Cytotoxicity and ultrastructural changes in H9c2(2-1) cells treated with pavetamine, a novel polyamine

Abstract

Intake of pavetamine, a novel polyamine, synthesized by certain rubiaceous plants, is the cause of gousiekte (“Quick disease”) in ruminants. The disease is characterized by a latent period of 4–8 weeks, followed by heart failure. The aim of this study was to firstly investigate the cytotoxicity in H9c2(2-1) cells using the MTT (3-(4,5-dimethyl-2-thiazolyl)-2,5-diphenyl-2H-tetrazolium bromide) and LDH (lactate dehydrogenase) release assays. Maximum cell death occurred after pavetamine exposure of cells for 72 h at a concentration of 200 μM (55% ± 9.84), as measured by the MTT assay. LDH release was only observed after 72 h exposure to pavetamine. Secondly, the ultrastructural changes induced by pavetamine in H9c2(2-1) cells were investigated. Changes in the mitochondria and sarcoplasmic reticula were observed. The nucleus was not affected during the first 48 h exposure of cells to pavetamine and no chromatin condensation occurred. However, after 72 h exposure to pavetamine, the nucleus became fragmented and membrane blebbing occurred. It was concluded that the ultimate cell death of H9c2(2-1) cells treated with pavetamine, was through necrosis and not apoptosis.

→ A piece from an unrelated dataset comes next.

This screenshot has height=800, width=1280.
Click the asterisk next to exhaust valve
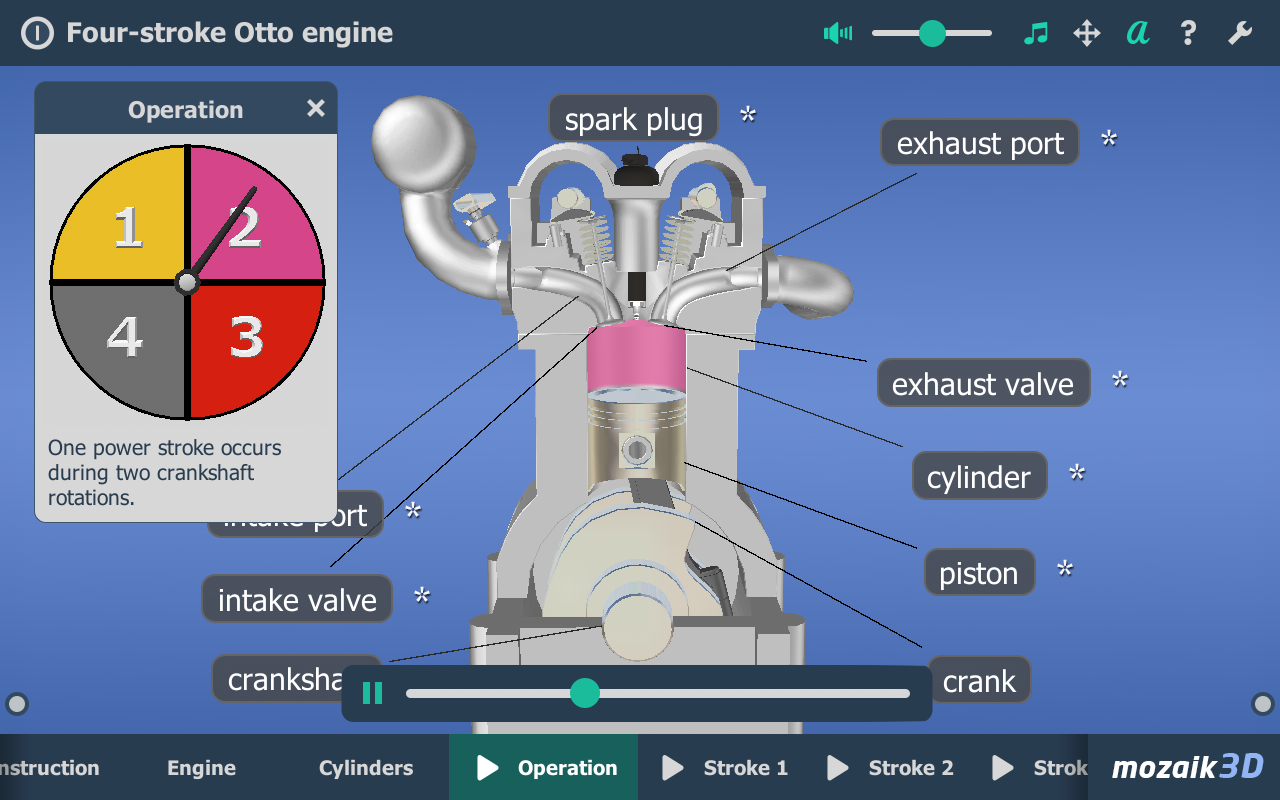(1120, 380)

Thirdly, the effect of pavetamine on the mitochondrial membrane potential (ΔΨ) was evaluated by using the JC-1 (5,5′,6,6′-Tetrachloro-1,1′,3,3′-tetraethyl-imidacarbocyanine iodide) and TMRM (tetramethylrhodamine methyl ester perchlorate) probes. Pavetamine treatment led to significant hyperpolarization of the mitochondrial membrane potential. Cyclosporin A (CsA), an inhibitor of the mitochondrial permeability transition pore, did not reduce the cytotoxicity of pavetamine significantly, indicating that the MPTP (mitochondrial permeability transition pore) plays no role in the cytotoxicity of pavetamine.